> PROBLEM 1
Reproduce the section of the wHTH text that begins at the words "Figure image not" and stops after the words "(red) are indicated.".
> PROBLEM 2
Summarize the wHTH text in two sentences.
> PROBLEM 3
According to the wHTH text, into how many different families were the wHTH TFs classified?

> SUPPLIED TEXT
○ ○ ○ ○ ○

Figure image not available in archive

Fig. 1.

Distribution of wHTH TFs and total TFs. Bordetella pertussis (Bpe), Burkholderia sp. 383 (Bur) and ‘Candidatus Protochlamydia amoebophila’ (Cpr) are included in this illustration as reference points. On the x axis (log scale), genomes are sorted by size from smallest to largest. On the y axis (log scale) are the corresponding numbers of TFs. A linear regression was calculated using the Pearson correlation (r²) between the number of genes and the total number of TFs. Each dot represents a bacterial genome; wHTHs (blue) and total TFs (red) are indicated.

Another important question that emerges from the distribution of wHTHs is whether the abundance of these kinds of proteins in all the genomes also reflects a large proportion of families. In this sense, we found that the abundance of wHTH proteins is derived preferentially by duplication events more than by the existence of different families. Therefore, we classified the repertoire of wHTH TFs into 39 different families, and their distribution among all bacteria was evaluated (Supplementary Table S2, available with the online version of this paper). From this analysis, we describe in the next two sections the most evident results.

(i) We found that the abundance of TFs in larger genomes does not necessarily involve diversity in the repertoire of families, but it does suggest an increase in the size of the family, i.e. whereas there is a large proportion of TFs as a consequence of genome size, the number of different families per genome is almost constant, from 1 to 26, with an average of 14 families in bacteria. However, in some cases we identified a large number of families, such as for the bacterium Saccharopolyspora erythreaea, a filamentous soil microbe used for industrial-scale production of the antibiotic erythromycin (Oliynyk et al., 2007), for which 26 different wHTH families were identified, the maximum number of families per organism. A probable identification of abundant families might suggest diverse duplication events in Bacteria, whereas small families would suggest gene loss, lateral gene transfer or invention de novo (Supplementary Table S1).

○ ○ ○ ○ ○

> SOURCE MATERIAL
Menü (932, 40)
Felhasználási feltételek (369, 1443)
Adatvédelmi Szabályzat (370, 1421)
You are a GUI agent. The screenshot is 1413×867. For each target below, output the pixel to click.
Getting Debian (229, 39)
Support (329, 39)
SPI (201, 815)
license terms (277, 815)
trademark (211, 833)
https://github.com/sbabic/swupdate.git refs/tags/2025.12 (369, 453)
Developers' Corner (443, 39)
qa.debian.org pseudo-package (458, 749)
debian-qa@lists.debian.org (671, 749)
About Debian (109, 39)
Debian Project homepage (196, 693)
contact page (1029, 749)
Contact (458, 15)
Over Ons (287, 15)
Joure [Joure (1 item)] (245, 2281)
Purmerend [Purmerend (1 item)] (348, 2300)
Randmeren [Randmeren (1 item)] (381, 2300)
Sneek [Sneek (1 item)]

○ ○ ○ ○ ○

> RESPONSE 1
Figure image not available in archive

Fig. 1.

Distribution of wHTH TFs and total TFs. Bordetella pertussis (Bpe), Burkholderia sp. 383 (Bur) and ‘Candidatus Protochlamydia amoebophila’ (Cpr) are included in this illustration as reference points. On the x axis (log scale), genomes are sorted by size from smallest to largest. On the y axis (log scale) are the corresponding numbers of TFs. A linear regression was calculated using the Pearson correlation (r²) between the number of genes and the total number of TFs. Each dot represents a bacterial genome; wHTHs (blue) and total TFs (red) are indicated.

> RESPONSE 2
Figure 1 plots the numbers of wHTH transcription factors and total transcription factors against bacterial genome size on log scales, with a linear regression relating the number of genes to the total number of TFs. After classifying the wHTH TFs into 39 families, the authors found that their abundance comes mainly from duplication events rather than from more families, since the number of families per genome stays almost constant, from 1 to 26 with an average of 14.

> RESPONSE 3
39 families.